Most cervical carcinomas arise at the junction between the primarily columnar epithelium of the endocervix (in the lumen of cervix) and the squamous epithelium of the ectocervix (part of cervix protruding into vagina). This junction is a site of continuous change in the lining epithelium of cells, which is greatest during puberty and first pregnancy. The greatest risk of cancerous transformation coincides with periods of greatest cellular activity during these periods of life. Squamous cell carcinoma accounts for 80%, and adenocarcinoma for 20% of cancer cervix.
The cancer becomes invasive after an average period of 15 years. Once invasive, the cancer penetrates through vascular channels. From the cervix, the tumour spreads to the uterus above, vagina below and to the rectum behind. In less than 5% cases, it may spread to the urinary bladder in front.
The earliest symptom of cervical cancer is an abnormal vaginal bleeding, which often occurs after sexual intercourse. It is associated with a clear or foul-smelling vaginal discharge. Pelvic pain may result from local spread of the cancer. There may be swelling of legs and sciatica like pain due to involvement of nerves. Advanced disease may present with bowel and urinary symptoms such as hematuria (passage of blood in urine), hemotochezia (passage of blood in stools) or the passage of urine / stools through vaginal opening.

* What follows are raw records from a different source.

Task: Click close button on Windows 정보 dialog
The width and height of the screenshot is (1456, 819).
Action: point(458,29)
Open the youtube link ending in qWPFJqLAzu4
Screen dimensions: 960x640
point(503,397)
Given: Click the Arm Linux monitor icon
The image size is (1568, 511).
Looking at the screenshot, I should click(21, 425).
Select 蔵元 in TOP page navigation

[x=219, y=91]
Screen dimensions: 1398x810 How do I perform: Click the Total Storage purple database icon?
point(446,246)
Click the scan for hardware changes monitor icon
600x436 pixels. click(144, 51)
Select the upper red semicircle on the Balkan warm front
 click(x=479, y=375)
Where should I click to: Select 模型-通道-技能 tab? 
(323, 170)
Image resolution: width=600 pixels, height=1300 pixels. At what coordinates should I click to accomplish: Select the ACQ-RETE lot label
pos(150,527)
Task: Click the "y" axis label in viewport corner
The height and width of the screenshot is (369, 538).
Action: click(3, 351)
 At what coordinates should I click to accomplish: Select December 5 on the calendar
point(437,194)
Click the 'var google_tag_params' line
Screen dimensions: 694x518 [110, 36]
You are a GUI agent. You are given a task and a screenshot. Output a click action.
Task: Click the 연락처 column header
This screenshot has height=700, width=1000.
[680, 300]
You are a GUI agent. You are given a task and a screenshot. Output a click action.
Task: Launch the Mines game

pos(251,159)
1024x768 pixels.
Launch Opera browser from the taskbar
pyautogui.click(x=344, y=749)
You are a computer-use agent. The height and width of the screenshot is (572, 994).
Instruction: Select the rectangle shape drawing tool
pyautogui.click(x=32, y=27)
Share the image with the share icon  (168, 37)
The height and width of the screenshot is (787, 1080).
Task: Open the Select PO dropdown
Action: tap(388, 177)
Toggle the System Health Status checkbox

Cervical cancer risk factors
The incidence of cervical cancer in various countries is dissimilar due to different attitude towards sexual promiscuity and the effectiveness of mass screening programs. The highest incidence is found in countries with poor screening rates, high human papilloma virus (HPV) infection and sexual promiscuity. Promiscuous sexual behavior in male partners is also a risk factor because it can also lead to transmission of human papilloma virus. On the positive side, a lower rate of HPV infection was found in circumcised males, leading to reduced risk of cervical cancer in their female sexual partners.
- Persistent HPV (human papilloma virus) infection with type 16 and 18 is associated with 70% cases. Most HPV infections are not persistent, especially in young women (<30 years)
- Smoking is associated is associated with higher risk of cancerous changes in the cervix
- Low socio-economic status – it is associated with lack of cervical cancer screening facilities. Lack of education and awareness may also be a factor adding to the risk
- Multiparity – history of multiple full-term pregnancies is a risk factor
- Contraceptive use – long term use of oral contraceptives (>5 years) is associated with a risk of cervical cancer
- Early age of onset of coitus is associated with higher risk of cancer cervix. A woman who has never been sexually active has a very low risk for developing cervical cancer
- Early first pregnancy
- Multiple sexual partners
- High-risk sexual partners
- History of sexually transmitted disease increases the chances of getting HPV infection
- Chronic immunosuppression, particularly HIV-related immunosuppression is associated with increased risk of genital HPV infection in females. Many scientific studies have shown an inverse relationship between CD4+ count (helper T lymphocyte cells in blood which boost immunity) and the risk of HPV infection. Patients with low CD4+ counts have higher HPV nucleic acid levels in their body. Drug induced immunosuppression in organ transplant recipients is also associated with an increased prevalence of cervical cancer.
Cervical cancer has high morbidity and mortality once it becomes invasive. It can be prevented by following the ‘safe sex’ practices. That includes the use of condoms, health education, avoiding tobacco and access to early screening.